For every record below, repeat the text exactly and pass over any image.

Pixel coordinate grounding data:

++++

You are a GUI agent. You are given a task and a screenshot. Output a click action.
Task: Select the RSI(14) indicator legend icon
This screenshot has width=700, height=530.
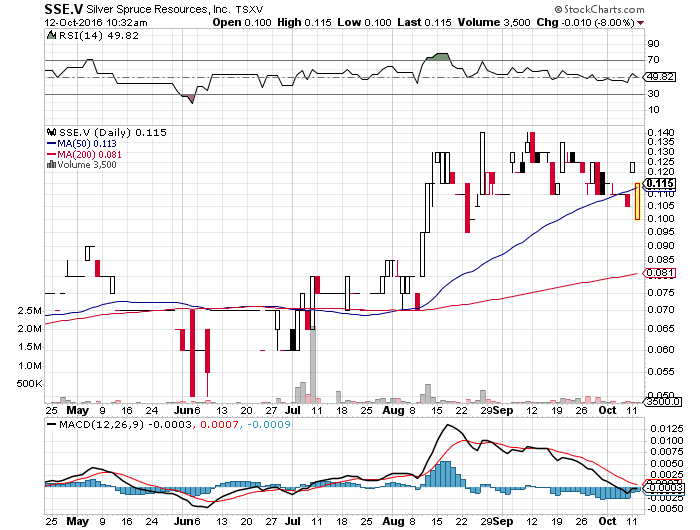[51, 35]
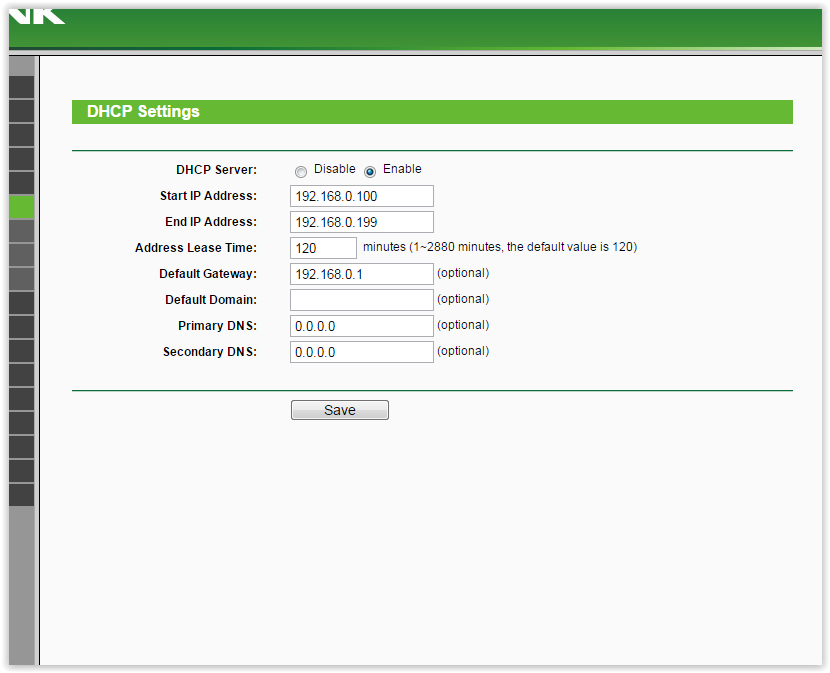Click the Address Lease Time box
The width and height of the screenshot is (830, 673).
point(323,248)
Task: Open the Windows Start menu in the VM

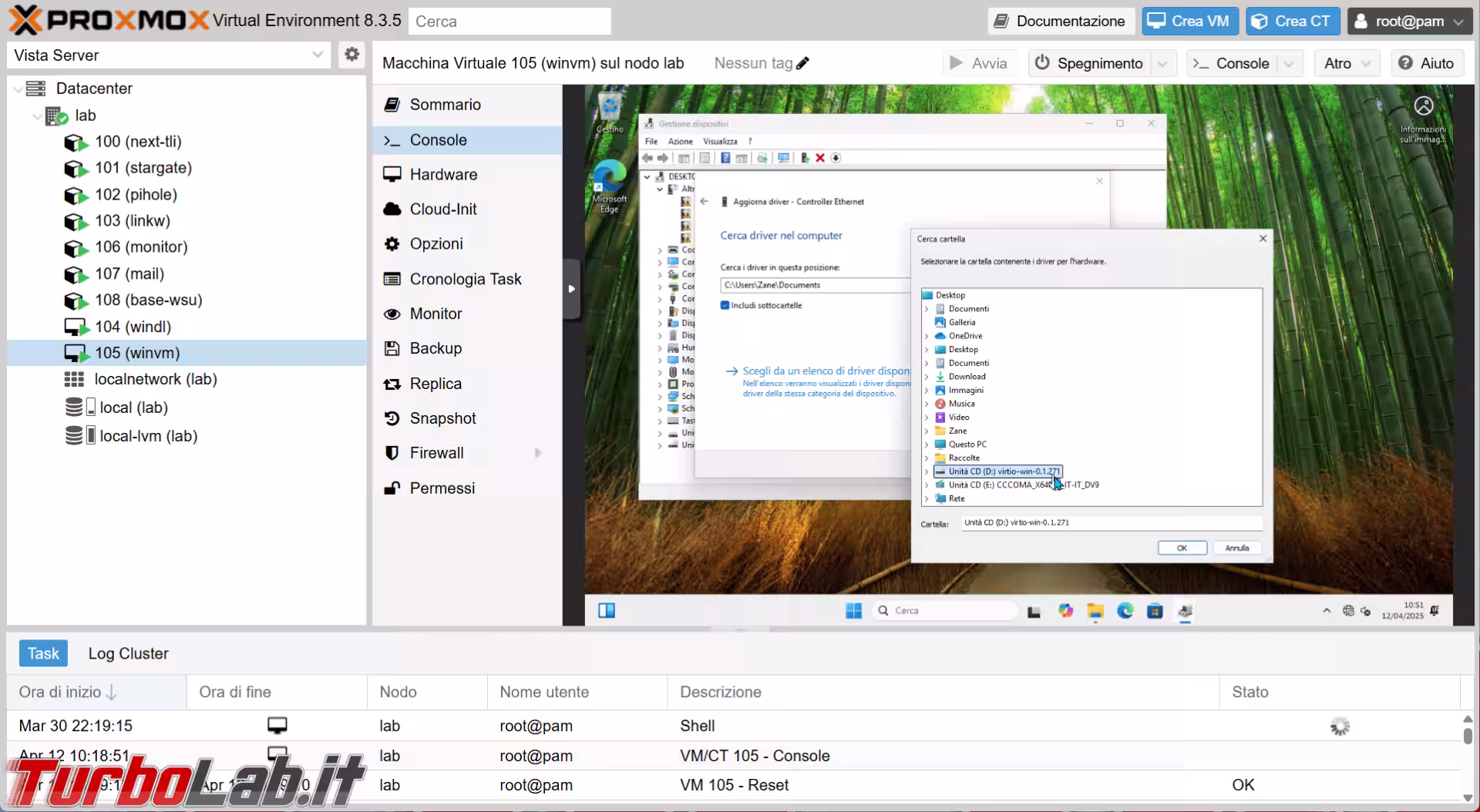Action: click(853, 611)
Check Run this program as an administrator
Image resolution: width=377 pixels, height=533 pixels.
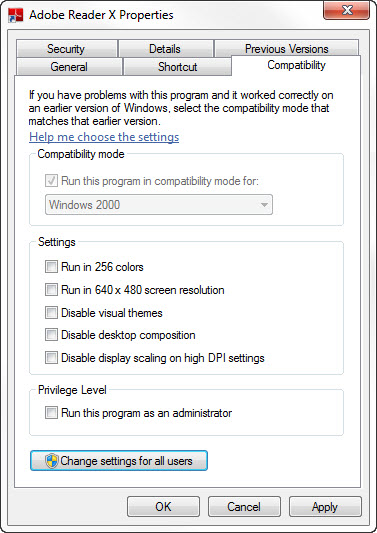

++++

◆ **OUTPUT OF THE TASK**
You are a GUI agent. You are given a task and a screenshot. Output a click action.
Task: Select the RSI(14) indicator legend icon
This screenshot has width=700, height=530.
[51, 35]
Click the Address Lease Time box
The width and height of the screenshot is (830, 673).
point(323,248)
Task: Open the Windows Start menu in the VM

Action: click(853, 611)
Check Run this program as an administrator
Image resolution: width=377 pixels, height=533 pixels.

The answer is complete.